On the other hand, earlier examples are at present known of cranch, and this may, as in the parallel pair crunch, scrunch, be really the earlier form. Cranch might be an onomatopœic modification of crash, which was used in the very same sense from 16th to 18th c.: see quot. 1730 from Baileys Folio. That association with crash, crush, has affected the word, is evidenced by the later form crunch. The original pronunciation was as in branch; the occasional pronunciation as in paunch is due to the spelling with au (chiefly since Johnson), with the obsolescence of the word in living use: cf. Thoreaus spelling cronch.]
1. trans. = CRUNCH v. 1, 2.
1631. Massinger, Emp. East, IV. ii. We prune the orchards, and you cranch the fruit.
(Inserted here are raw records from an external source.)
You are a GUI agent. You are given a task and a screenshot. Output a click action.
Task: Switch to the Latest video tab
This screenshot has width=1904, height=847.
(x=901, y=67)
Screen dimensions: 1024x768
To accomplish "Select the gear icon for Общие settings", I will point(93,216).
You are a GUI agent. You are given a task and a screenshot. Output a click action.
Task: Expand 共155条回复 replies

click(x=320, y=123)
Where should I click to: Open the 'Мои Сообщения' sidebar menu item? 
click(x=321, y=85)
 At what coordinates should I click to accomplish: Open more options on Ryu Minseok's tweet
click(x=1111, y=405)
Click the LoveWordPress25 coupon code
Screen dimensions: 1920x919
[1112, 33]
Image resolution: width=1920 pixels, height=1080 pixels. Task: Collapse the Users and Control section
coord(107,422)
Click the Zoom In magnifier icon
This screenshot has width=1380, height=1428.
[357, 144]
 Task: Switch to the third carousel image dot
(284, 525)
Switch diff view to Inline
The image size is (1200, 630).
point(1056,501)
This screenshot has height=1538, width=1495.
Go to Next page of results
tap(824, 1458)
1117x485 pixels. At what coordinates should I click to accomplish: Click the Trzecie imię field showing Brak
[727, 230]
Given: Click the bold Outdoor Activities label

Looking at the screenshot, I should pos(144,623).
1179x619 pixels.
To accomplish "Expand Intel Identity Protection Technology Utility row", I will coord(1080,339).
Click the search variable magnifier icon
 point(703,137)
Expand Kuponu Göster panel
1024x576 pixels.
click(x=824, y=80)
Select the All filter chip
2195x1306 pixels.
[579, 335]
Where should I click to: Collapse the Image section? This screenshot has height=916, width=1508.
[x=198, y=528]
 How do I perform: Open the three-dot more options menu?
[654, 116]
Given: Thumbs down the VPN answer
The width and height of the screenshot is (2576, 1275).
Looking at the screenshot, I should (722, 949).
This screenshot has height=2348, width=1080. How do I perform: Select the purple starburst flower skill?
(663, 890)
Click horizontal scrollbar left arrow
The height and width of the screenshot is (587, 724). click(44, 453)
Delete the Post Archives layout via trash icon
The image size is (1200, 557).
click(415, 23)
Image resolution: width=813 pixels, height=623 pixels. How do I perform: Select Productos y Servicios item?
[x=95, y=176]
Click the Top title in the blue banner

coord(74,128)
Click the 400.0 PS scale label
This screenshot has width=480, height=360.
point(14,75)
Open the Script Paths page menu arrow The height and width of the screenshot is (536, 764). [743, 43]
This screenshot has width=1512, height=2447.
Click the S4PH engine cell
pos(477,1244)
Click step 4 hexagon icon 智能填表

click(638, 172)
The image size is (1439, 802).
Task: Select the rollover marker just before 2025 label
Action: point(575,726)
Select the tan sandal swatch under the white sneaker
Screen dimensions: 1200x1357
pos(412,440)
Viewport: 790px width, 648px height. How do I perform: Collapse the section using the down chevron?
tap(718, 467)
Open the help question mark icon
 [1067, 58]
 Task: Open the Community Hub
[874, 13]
[1658. Rowland, trans. Moufets Theat. Ins., 983. They [locusts] easily eat ears of corn and scranch them with a great noise.]
1726. Swift, Gulliver, Brobdingnag, iii. The Queen would craunch the Wing of a Lark, Bones and all, between her Teeth.
17306. Bailey (Folio), Cranch (scranch or crunch) between the Teeth, v. Crash. [Crash, to break with the Teeth with a Noise, as in eating green Fruit].
1760. Life & Adv. of Cat, 28. The skeleton of pigeons, a leg of which he was cranching.
1827. Montgomery, Pelican Isl., III. 185. The crocodile, the dragon of the waters cranchd his prey.
1853. Kane, Grinnell Exp., xxix. (1856), 249. The separated sides would come together with an explosion like a mortar, craunching the newly-formed field.
1864. Kingsley, Rom. & Teut., p. lii. Of a thousand acorns but one shall grow into a builder oak, the rest be craunched up by the nearest swine.
2. intr. and absol. = CRUNCH v. 1 b, 3.
1637. Heywood, Royall King, II. Wks. 1874, VI. 30. Here doe I meane to cranch, to munch, to eate.
c. 1790. Imison, Sch. Arts, II. 158. If you find it cranch between your teeth.
1857. Mrs. Gaskell, C. Brontë, 70. You encounter strings of mill-hands cranching in hungry haste over the cinder-paths.
1861. Sala, Dutch Pict., iii. 32. The wild beasts cant be always howling, and yelling, and craunching.
Hence Craunching vbl. sb. and ppl. a.
1836. Gen. P. Thompson, Exerc. (1842), IV. 139. Like the cranching of a stone in plum-cake.
1855. Mrs. Gaskell, North & S., vi. A stealthy, creeping, cranching sound among the crisp fallen leaves.
1861. Holland, Less. Life, ix. 131. As a dog would bury it [a bone], only resorting to it in the dark, for private craunching.